PanAust’s Phu Kham copper-gold operation (Phu Kham) in Laos is currently limited by throughput in the Semi Autogenous Grinding (SAG) mill. The ability to accurately predict SAG mill throughput (throughput) is therefore critical to accurately forecast copper and gold production. During the fourth quarter of 2016 the proportion of hard unweathered rocks in the mill feed increased, resulting in a period of lower than expected throughput. These low throughput rates prompted a study with the aim of identifying a practical solution for throughput predictions. The study identified an empirical modelling approach based on actual SAG mill throughput rates. The empirical model was then optimised by linear programming to identify the ideal feed blend of unweathered rocks to achieve a maximum SAG mill throughput.
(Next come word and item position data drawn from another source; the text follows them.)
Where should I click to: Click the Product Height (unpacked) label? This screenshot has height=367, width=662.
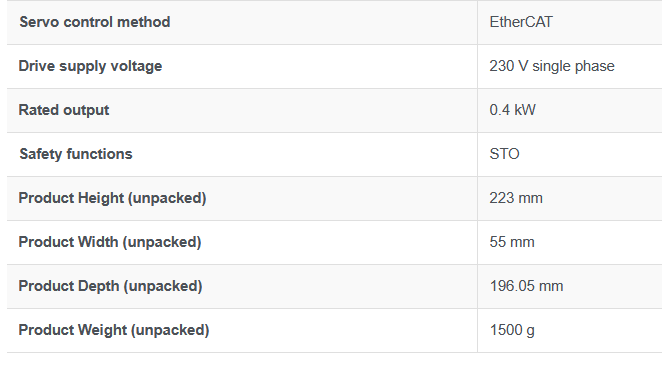pos(112,198)
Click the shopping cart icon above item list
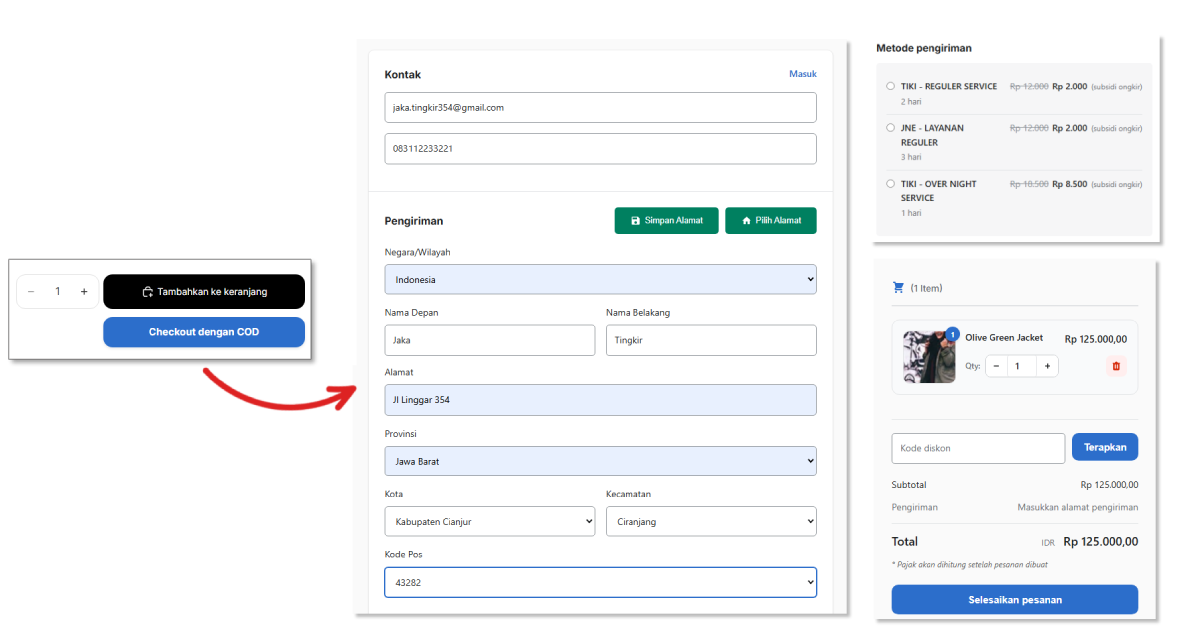This screenshot has height=643, width=1200. [x=898, y=288]
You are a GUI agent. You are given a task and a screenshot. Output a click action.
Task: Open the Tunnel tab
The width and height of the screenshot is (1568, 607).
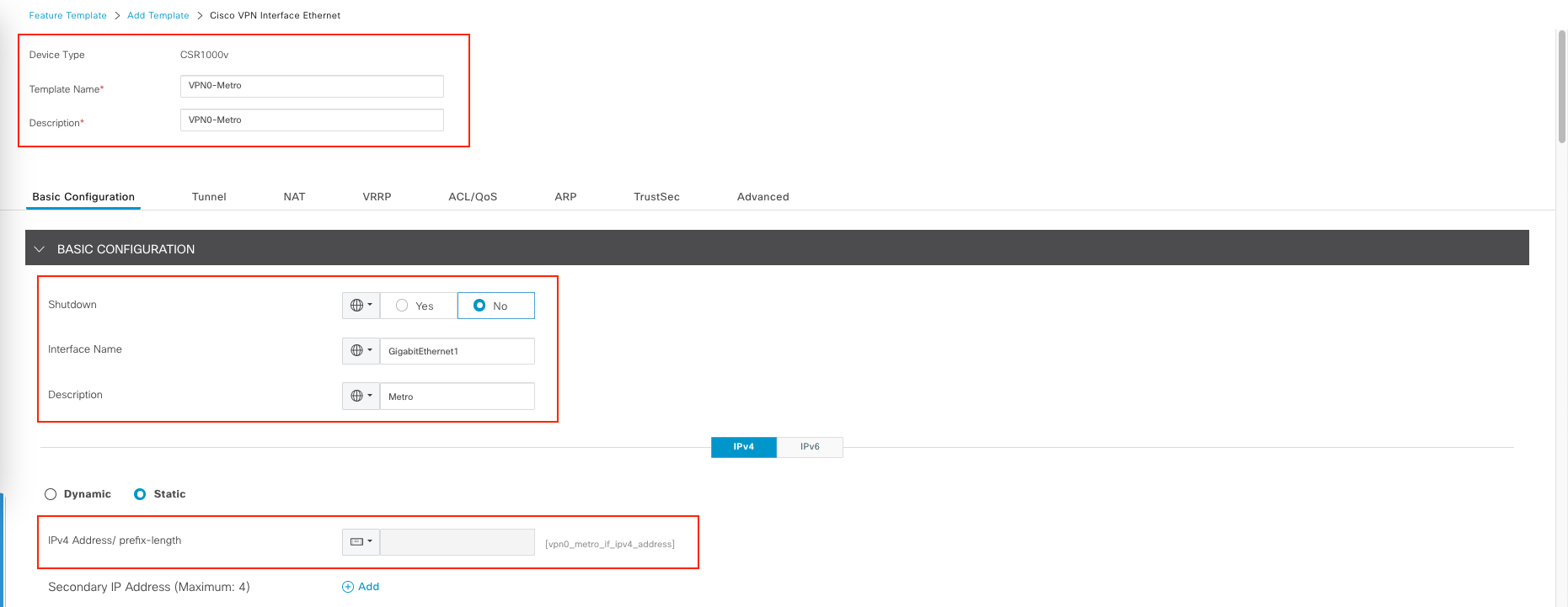(x=209, y=197)
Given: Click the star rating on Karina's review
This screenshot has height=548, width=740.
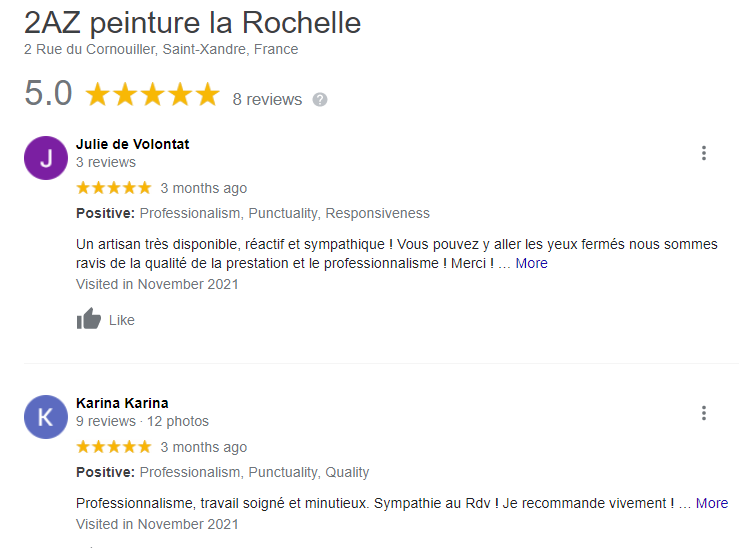Looking at the screenshot, I should 114,447.
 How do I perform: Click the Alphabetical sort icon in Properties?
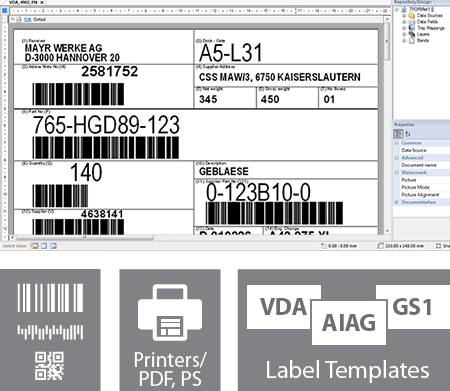click(x=408, y=134)
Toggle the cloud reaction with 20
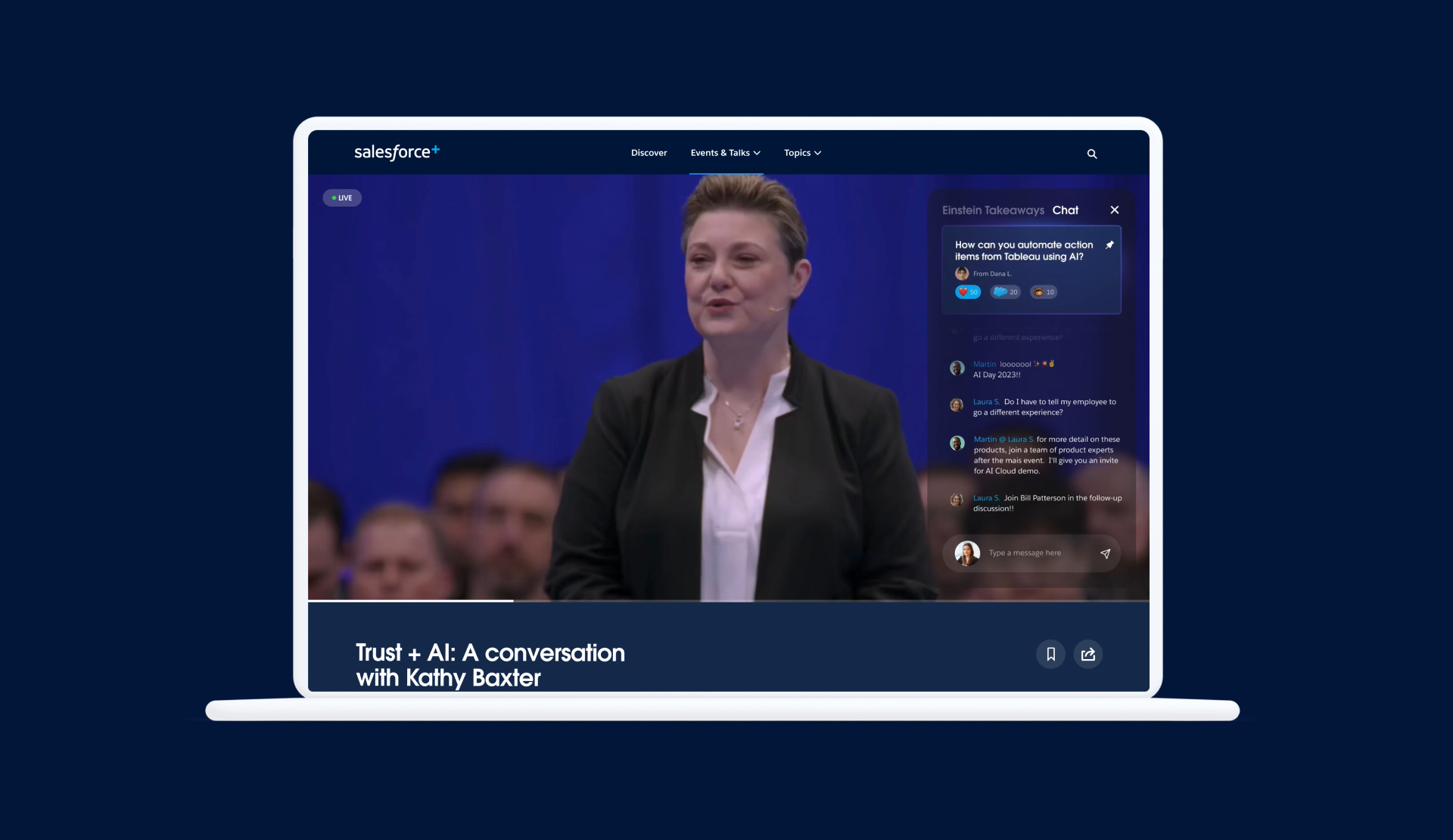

Rock strength was the initial focus of the throughput study at Phu Kham because previous studies had identified a strong link between rock strength and throughput. It was determined that there was insufficient valid data to adequately model but sufficient data to qualitatively characterise rock strength. The data identified that the weathering and lithology had a controlling influence on the rock strength. Complicating throughput predictions were operational improvements (changes to blasting and mill settings) implemented in response to the lower than expected throughput. This created uncertainty with the throughput equations. A self-learning empirical modelling method was developed to predict the throughput by incorporating fundamental rock properties with operational practices and improvements. The method is based on the proportion of mill feed with similar weathering and lithology (a proxy for comminution performance) and the actual mill throughput using the SAG mill as the analytical instrument. The modelling method simultaneously incorporated the sum and interaction of unmodelled influences including blasting, crushing and mill settings. The empirical modelling method worked at Phu Kham because the lithology and weathering has an intuitive and observable controlling influence on SAG mill throughput. The modelling method is described along with a worked example of feed blend optimisation using linear programming.
Carpenter, J and Saunders, B, 2017. Empirical mill throughput modelling and linear programming for blend optimisation at the Phu Kham copper-gold operation, Laos, in Proceedings Tenth International Mining Geology Conference 2017, pp 291–296 (The Australasian Institute of Mining and Metallurgy: Melbourne).